Copy out exactly, and only, the lines from the one containing "Given: Click the @NBAPR handle" through the end of the entries. No pictures.

---- The records

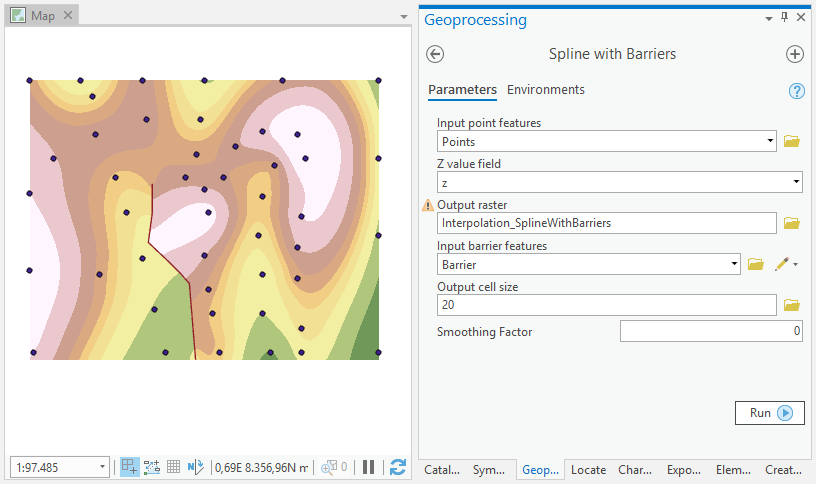816x484 pixels.
Task: Switch to the Environments tab
Action: pos(545,90)
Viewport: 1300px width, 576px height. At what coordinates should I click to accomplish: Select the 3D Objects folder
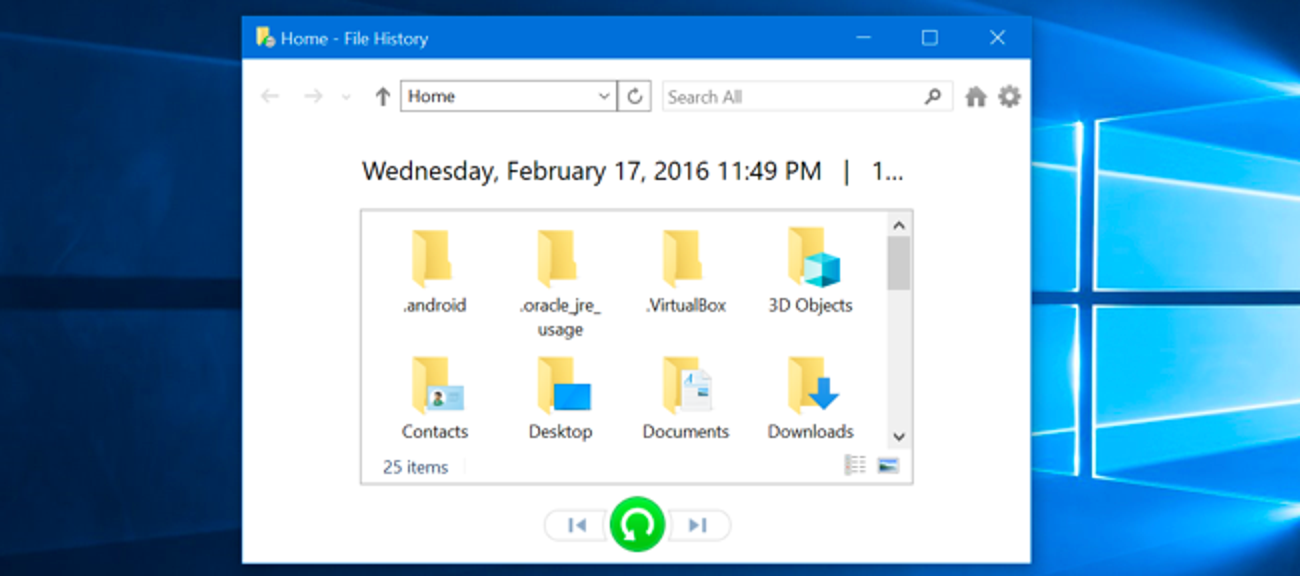(810, 271)
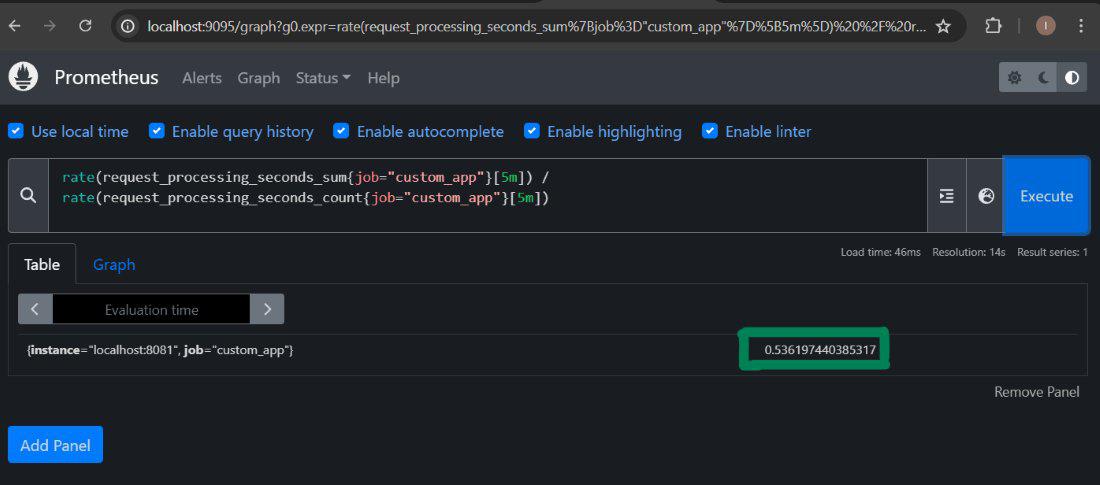
Task: Step evaluation time backward
Action: click(35, 309)
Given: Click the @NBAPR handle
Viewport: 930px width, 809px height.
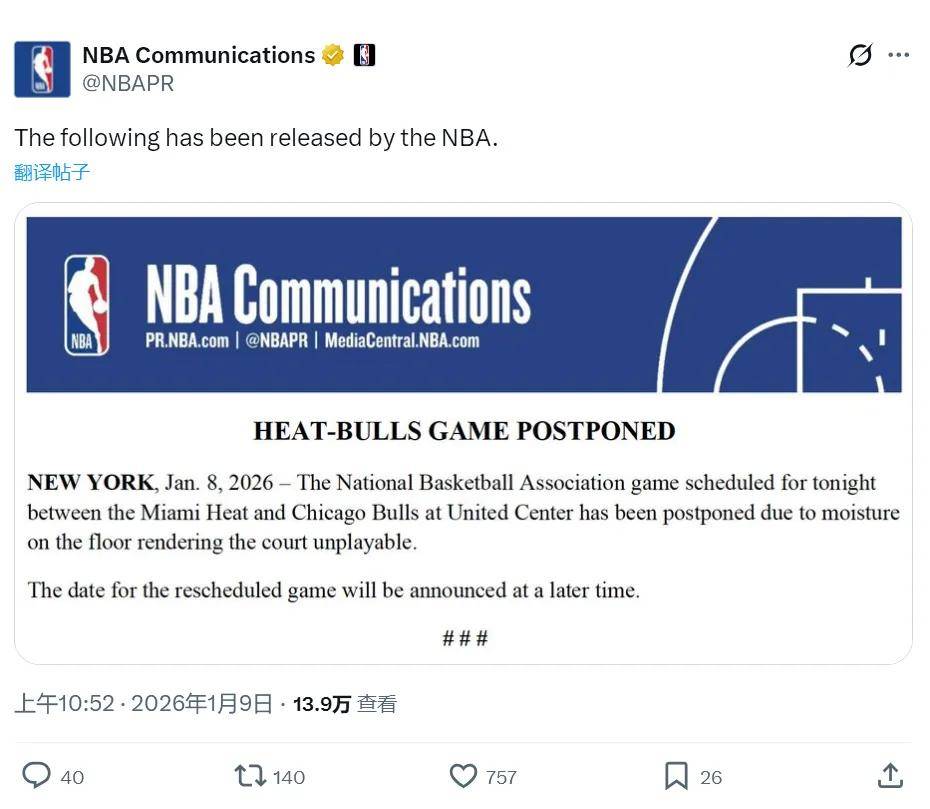Looking at the screenshot, I should 128,84.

--------

Response box:
Given: Click the @NBAPR handle
Viewport: 930px width, 809px height.
Looking at the screenshot, I should 128,84.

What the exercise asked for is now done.